The big news out of Australia this morning is that Centro Properties Group, which is one of the largest owners of neighborhood and community centers in the U.S., revealed that it is having problems refinancing a $1.1 billion bridge loan from earlier this year it took out when it acquired New Plan for $6.2 billion. It has until Feb. 15 to line up financing or figure out some other way to raise cash to pay down what it owes. Centro says it would consider selling New Plan.

The company said it may have to restructure the company and its shares tumbled by more than 70 percent. That plunge dragged the entire Australian stock market with it. The Australian stock exchanged finished today down 3.5 percent to finish at a three-month low. Centro also suspended withdrawals from two of its funds, Centro Direct Property Fund and Centro Direct Property Fund International. Investors in Centro lost A$3.4 billion and, in overall the fall in the Australian stock market--the worst single day fall since Sept. 11, 2001--wiped out A$56 billion. "Only 34 of the country's 485 listed companies managed to rise."

"There'll be a total restructure.

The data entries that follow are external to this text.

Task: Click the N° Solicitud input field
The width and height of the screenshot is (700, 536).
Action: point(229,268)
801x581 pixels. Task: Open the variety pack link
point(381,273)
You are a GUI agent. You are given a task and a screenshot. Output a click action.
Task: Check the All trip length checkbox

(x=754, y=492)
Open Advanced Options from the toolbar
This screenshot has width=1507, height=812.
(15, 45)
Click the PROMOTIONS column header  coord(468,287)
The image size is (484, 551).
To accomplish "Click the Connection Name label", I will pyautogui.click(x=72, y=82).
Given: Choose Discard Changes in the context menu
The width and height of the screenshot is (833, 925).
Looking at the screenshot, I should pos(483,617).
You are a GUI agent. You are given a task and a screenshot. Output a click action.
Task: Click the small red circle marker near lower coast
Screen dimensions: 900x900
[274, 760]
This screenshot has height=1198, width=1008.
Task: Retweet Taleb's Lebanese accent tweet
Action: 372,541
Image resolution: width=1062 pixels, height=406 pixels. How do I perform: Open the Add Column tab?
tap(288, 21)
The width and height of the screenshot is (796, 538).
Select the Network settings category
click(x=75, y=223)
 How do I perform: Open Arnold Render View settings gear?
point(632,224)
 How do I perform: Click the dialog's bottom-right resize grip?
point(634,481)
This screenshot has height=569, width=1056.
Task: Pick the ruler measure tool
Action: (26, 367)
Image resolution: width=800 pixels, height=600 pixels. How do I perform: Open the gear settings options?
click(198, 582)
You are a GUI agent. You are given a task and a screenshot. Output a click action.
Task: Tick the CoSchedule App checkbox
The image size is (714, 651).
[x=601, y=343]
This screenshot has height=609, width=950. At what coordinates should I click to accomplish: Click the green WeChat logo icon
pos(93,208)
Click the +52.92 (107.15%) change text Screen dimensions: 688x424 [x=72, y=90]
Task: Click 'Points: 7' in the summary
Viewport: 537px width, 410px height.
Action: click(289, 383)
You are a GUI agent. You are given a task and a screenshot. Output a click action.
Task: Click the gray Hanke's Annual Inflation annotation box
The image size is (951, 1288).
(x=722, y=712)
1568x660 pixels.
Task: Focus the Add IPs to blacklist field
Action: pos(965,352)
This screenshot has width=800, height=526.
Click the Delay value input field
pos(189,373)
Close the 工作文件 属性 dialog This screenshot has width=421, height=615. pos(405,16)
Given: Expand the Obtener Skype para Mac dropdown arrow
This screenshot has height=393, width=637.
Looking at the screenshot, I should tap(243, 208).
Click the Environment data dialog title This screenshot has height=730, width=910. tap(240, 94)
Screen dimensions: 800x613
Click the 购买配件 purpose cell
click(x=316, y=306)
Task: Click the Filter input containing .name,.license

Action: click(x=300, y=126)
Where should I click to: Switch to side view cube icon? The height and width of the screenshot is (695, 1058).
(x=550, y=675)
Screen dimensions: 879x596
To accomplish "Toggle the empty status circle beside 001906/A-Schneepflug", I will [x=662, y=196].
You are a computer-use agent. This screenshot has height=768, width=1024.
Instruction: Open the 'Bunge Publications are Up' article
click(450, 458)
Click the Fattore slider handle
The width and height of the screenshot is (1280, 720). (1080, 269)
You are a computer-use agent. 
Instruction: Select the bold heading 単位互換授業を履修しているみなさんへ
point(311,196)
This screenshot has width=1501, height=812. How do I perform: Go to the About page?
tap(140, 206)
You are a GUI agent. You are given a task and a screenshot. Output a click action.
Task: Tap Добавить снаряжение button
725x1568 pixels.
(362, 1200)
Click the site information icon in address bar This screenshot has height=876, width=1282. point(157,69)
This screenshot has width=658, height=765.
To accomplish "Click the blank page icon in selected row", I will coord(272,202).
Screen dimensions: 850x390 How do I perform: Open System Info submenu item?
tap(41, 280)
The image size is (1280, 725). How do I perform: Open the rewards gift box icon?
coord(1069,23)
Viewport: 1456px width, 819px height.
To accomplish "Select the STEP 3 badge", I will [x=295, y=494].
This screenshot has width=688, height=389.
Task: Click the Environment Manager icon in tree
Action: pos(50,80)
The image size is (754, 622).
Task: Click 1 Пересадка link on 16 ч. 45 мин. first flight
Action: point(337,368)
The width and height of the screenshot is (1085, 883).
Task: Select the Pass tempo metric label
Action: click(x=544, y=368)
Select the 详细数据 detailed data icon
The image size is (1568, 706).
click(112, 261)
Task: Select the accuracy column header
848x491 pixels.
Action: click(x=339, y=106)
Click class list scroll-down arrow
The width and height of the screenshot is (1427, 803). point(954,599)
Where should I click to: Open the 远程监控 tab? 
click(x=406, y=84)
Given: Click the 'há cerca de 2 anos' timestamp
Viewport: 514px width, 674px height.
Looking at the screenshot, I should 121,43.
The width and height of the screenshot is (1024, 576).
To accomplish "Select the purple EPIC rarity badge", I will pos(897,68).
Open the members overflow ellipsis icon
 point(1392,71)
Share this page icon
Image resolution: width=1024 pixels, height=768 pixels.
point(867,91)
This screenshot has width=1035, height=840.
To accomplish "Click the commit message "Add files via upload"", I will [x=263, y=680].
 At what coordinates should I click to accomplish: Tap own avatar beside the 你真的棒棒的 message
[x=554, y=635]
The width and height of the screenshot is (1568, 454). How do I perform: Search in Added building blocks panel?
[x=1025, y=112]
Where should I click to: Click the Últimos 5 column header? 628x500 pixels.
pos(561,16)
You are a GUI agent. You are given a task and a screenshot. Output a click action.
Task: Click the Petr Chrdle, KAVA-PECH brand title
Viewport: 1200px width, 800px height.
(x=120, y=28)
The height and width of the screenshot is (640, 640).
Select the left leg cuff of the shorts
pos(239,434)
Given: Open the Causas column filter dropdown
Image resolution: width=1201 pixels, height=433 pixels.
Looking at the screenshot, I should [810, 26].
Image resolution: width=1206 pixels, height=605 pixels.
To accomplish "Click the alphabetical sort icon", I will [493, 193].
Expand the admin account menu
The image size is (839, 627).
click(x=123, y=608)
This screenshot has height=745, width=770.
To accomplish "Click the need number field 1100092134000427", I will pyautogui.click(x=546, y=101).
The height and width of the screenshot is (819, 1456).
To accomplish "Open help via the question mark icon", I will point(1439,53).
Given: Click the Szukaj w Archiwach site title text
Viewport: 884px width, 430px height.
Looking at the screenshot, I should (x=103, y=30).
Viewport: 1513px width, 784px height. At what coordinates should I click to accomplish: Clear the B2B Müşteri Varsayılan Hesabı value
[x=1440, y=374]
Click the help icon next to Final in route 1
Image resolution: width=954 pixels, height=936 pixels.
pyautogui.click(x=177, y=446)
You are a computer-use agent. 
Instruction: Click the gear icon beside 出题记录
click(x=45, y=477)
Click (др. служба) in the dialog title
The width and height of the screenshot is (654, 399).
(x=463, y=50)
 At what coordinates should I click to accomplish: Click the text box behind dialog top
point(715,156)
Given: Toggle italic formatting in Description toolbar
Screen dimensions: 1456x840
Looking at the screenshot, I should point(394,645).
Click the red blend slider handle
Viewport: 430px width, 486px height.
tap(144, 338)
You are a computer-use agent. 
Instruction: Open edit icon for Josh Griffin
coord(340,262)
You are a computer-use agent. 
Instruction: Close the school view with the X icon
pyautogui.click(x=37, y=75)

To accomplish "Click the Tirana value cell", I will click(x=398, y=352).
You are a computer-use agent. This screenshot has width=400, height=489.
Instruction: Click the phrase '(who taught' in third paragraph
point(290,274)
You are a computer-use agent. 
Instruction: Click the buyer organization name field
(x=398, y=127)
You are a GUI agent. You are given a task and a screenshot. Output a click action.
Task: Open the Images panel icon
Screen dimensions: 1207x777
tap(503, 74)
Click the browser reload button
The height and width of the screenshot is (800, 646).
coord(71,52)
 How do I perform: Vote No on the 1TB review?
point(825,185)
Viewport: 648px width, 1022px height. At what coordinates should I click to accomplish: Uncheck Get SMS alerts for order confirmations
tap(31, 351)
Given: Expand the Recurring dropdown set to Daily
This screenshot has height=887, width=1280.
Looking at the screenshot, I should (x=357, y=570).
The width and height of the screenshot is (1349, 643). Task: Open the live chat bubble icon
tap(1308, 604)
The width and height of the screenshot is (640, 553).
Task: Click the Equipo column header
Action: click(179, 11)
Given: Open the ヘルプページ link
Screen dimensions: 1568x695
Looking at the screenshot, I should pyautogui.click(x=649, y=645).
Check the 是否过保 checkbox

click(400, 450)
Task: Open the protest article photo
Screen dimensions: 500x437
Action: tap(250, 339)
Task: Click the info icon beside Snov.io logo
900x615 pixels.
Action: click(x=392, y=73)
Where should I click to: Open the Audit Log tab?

They either have to sell assets or raise equity, or both," said BT Funds Management portfolio manager Peter Davidson.

Centro is the second major Australian victim of the subprime crisis after non-bank lender RAMS Home Loans Group failed to refinance its loans in August.

The subprime crisis has pushed up the cost of lending as lenders turn wary, and has almost shut down markets for some credit products, often those used by companies like Centro to refinance debt.

"The property sector is potentially one of the more heavily exposed because some companies are relatively heavily geared and have shorter-term debt maturities," said Michael Bush, head of fixed income credit research at National Australia Bank.

The firm has a lot of information on its web site right now in three PDFs include a press release about an interim extension of one line of credit, a lengthly presentation detailing its problems and a press release that sums up its situation.

It should be noted that Centro is stressing that its property fundamentals remain sound. It seems it's a major victim of timing. It took out the bridge loan under one set of capital market conditions, before the sub-prime mortgage mess caused massive shifts in the CMBS market. Now it's faced with a challenge of refinancing where debt is considerably more expensive.

"We never expected the sources of funding that historically have been available to us and many other companies would shut for business," Chairman Brian Healey said in a statement, citing the U.S. CMBS (commercial mortgage-backed securities) market.

That creates an interesting set of circumstances. If this is a financing issue--and not about the soundness of Centro's properties--that could create a good buying opportunity for someone else. Of course, any big buyer might have similar difficulties in lining up financing. But it does sound like Centro's going to have to make some big changes one way or the other to get through this mess.

We ran an interview with Centro CEO Andrew Scott in our November issue.